EXERCISE DETAILS: Copy verbatim the block of lines in the entries below whose first line contains "Creare un'Opportunità (71, 552)" and whose last line contains "Chefredakteure (825, 1070)". Leave out all other lines.

RECORDS FOR THIS TASK:

········

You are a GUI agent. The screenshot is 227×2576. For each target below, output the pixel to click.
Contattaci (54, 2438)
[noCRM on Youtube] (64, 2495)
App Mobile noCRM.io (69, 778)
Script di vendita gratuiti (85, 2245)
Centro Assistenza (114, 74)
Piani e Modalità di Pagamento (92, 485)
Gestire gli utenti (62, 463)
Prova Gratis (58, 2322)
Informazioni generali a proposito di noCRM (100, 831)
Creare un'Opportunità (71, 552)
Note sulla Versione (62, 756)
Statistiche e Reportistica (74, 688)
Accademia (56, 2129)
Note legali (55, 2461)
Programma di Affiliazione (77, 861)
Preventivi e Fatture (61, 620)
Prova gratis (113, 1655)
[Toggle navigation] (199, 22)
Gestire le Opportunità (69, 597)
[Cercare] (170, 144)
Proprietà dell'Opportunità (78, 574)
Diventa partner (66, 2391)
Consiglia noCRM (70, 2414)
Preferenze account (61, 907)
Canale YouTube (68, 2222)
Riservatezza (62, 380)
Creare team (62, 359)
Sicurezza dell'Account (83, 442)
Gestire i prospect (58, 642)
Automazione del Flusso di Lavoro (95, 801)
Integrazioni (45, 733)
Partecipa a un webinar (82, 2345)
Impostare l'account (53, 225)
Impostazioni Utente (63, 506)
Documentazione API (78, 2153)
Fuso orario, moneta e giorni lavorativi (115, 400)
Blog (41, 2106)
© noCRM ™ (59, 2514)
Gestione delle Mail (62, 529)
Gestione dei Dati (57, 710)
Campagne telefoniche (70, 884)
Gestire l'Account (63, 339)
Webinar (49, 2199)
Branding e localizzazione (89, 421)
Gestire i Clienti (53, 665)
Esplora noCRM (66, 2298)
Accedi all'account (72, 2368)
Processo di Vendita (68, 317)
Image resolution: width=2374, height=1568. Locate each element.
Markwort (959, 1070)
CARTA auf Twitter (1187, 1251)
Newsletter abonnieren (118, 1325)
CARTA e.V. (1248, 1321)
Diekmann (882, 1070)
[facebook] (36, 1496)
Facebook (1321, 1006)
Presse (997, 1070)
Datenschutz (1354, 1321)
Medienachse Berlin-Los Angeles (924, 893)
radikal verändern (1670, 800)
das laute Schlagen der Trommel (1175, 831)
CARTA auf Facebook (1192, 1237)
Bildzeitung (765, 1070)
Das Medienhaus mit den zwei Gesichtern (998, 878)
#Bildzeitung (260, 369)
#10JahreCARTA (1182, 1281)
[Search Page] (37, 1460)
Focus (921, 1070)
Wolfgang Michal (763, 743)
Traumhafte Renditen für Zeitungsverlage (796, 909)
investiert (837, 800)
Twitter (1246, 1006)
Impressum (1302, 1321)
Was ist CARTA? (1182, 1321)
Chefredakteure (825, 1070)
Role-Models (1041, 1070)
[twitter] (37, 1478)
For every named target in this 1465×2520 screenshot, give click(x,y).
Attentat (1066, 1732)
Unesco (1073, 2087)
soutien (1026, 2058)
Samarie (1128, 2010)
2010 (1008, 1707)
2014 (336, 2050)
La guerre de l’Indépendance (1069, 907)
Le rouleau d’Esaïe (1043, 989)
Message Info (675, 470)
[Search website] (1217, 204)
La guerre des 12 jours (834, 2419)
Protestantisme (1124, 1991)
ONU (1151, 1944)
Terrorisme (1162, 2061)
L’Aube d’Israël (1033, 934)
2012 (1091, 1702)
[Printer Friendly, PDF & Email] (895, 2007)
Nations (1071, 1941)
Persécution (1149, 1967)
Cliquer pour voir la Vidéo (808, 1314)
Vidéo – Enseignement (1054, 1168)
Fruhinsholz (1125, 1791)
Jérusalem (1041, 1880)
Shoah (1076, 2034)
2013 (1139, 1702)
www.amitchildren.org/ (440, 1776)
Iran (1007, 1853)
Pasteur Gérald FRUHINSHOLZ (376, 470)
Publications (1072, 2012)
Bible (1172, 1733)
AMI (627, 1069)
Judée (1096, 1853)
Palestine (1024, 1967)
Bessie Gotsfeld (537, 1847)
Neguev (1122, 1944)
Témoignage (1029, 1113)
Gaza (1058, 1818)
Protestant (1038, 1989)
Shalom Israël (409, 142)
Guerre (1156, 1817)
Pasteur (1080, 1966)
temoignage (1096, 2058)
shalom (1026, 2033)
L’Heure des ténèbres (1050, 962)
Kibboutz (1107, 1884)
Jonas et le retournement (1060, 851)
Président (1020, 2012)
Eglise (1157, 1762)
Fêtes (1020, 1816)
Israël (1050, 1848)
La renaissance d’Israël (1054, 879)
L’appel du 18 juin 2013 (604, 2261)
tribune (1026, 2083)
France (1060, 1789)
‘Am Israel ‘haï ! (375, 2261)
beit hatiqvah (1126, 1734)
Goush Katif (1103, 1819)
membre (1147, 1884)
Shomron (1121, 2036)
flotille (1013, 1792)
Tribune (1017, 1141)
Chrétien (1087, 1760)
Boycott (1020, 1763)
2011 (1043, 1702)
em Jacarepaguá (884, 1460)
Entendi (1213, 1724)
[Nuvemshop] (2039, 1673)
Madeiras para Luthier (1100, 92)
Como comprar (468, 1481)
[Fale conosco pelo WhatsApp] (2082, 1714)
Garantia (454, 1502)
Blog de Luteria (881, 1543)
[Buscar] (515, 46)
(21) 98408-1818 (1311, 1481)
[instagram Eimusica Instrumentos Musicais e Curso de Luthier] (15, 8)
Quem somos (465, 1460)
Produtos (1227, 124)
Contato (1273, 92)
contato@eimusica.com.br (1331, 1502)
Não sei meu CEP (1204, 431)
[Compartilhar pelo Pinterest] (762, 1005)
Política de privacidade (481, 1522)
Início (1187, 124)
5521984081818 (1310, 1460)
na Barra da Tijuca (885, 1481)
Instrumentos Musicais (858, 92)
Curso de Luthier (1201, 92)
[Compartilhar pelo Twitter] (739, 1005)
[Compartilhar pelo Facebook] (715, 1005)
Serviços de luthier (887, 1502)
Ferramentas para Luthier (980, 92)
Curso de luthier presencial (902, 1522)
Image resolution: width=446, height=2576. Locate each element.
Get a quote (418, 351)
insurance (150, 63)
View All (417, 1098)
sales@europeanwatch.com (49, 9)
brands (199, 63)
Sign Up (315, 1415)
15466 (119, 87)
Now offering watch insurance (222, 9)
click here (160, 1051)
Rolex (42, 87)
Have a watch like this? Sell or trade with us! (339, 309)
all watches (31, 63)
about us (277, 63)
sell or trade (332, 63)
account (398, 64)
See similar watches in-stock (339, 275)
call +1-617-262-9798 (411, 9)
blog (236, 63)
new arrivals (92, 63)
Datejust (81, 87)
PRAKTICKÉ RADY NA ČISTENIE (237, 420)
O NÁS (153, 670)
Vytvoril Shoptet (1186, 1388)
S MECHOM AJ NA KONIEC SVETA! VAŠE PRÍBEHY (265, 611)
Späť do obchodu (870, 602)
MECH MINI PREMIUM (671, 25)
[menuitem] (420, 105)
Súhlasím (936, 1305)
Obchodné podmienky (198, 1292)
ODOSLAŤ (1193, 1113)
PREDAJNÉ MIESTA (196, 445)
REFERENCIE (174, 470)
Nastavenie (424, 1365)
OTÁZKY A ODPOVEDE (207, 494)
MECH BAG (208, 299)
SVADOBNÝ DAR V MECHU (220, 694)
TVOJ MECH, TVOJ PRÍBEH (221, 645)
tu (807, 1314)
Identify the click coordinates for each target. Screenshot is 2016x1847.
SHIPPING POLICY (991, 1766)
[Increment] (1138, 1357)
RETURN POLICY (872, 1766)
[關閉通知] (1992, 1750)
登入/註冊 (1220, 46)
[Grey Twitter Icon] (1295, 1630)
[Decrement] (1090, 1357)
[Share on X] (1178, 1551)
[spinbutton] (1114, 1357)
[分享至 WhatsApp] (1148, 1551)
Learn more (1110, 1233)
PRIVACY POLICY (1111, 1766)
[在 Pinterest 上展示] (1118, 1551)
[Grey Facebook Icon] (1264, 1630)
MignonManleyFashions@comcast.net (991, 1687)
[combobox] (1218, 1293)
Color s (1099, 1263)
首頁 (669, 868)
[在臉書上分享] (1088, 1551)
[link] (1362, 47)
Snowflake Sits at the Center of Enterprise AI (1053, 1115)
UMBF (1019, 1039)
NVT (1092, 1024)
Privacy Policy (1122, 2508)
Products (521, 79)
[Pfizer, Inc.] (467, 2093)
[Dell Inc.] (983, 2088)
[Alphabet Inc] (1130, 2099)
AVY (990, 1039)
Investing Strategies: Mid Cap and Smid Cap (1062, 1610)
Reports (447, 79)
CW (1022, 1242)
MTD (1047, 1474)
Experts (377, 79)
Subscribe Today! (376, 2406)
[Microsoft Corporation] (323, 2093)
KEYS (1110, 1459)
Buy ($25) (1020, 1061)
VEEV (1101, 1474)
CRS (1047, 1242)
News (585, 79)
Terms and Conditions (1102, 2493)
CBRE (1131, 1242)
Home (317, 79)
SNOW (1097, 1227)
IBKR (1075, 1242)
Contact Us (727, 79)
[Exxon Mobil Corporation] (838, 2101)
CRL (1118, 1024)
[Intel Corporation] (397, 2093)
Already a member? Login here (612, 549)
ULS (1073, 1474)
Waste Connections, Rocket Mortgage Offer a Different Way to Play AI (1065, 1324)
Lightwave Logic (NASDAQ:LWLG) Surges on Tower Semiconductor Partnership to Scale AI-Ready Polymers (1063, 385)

········

EXERCISE OUTPUT:
Creare un'Opportunità (71, 552)
Note sulla Versione (62, 756)
Statistiche e Reportistica (74, 688)
Accademia (56, 2129)
Note legali (55, 2461)
Programma di Affiliazione (77, 861)
Preventivi e Fatture (61, 620)
Prova gratis (113, 1655)
[Toggle navigation] (199, 22)
Gestire le Opportunità (69, 597)
[Cercare] (170, 144)
Proprietà dell'Opportunità (78, 574)
Diventa partner (66, 2391)
Consiglia noCRM (70, 2414)
Preferenze account (61, 907)
Canale YouTube (68, 2222)
Riservatezza (62, 380)
Creare team (62, 359)
Sicurezza dell'Account (83, 442)
Gestire i prospect (58, 642)
Automazione del Flusso di Lavoro (95, 801)
Integrazioni (45, 733)
Partecipa a un webinar (82, 2345)
Impostare l'account (53, 225)
Impostazioni Utente (63, 506)
Documentazione API (78, 2153)
Fuso orario, moneta e giorni lavorativi (115, 400)
Blog (41, 2106)
© noCRM ™ (59, 2514)
Gestione delle Mail (62, 529)
Gestione dei Dati (57, 710)
Campagne telefoniche (70, 884)
Gestire l'Account (63, 339)
Webinar (49, 2199)
Branding e localizzazione (89, 421)
Gestire i Clienti (53, 665)
Esplora noCRM (66, 2298)
Accedi all'account (72, 2368)
Processo di Vendita (68, 317)
Image resolution: width=2374, height=1568. Locate each element.
Markwort (959, 1070)
CARTA auf Twitter (1187, 1251)
Newsletter abonnieren (118, 1325)
CARTA e.V. (1248, 1321)
Diekmann (882, 1070)
[facebook] (36, 1496)
Facebook (1321, 1006)
Presse (997, 1070)
Datenschutz (1354, 1321)
Medienachse Berlin-Los Angeles (924, 893)
radikal verändern (1670, 800)
das laute Schlagen der Trommel (1175, 831)
CARTA auf Facebook (1192, 1237)
Bildzeitung (765, 1070)
Das Medienhaus mit den zwei Gesichtern (998, 878)
#Bildzeitung (260, 369)
#10JahreCARTA (1182, 1281)
[Search Page] (37, 1460)
Focus (921, 1070)
Wolfgang Michal (763, 743)
Traumhafte Renditen für Zeitungsverlage (796, 909)
investiert (837, 800)
Twitter (1246, 1006)
Impressum (1302, 1321)
Was ist CARTA? (1182, 1321)
Chefredakteure (825, 1070)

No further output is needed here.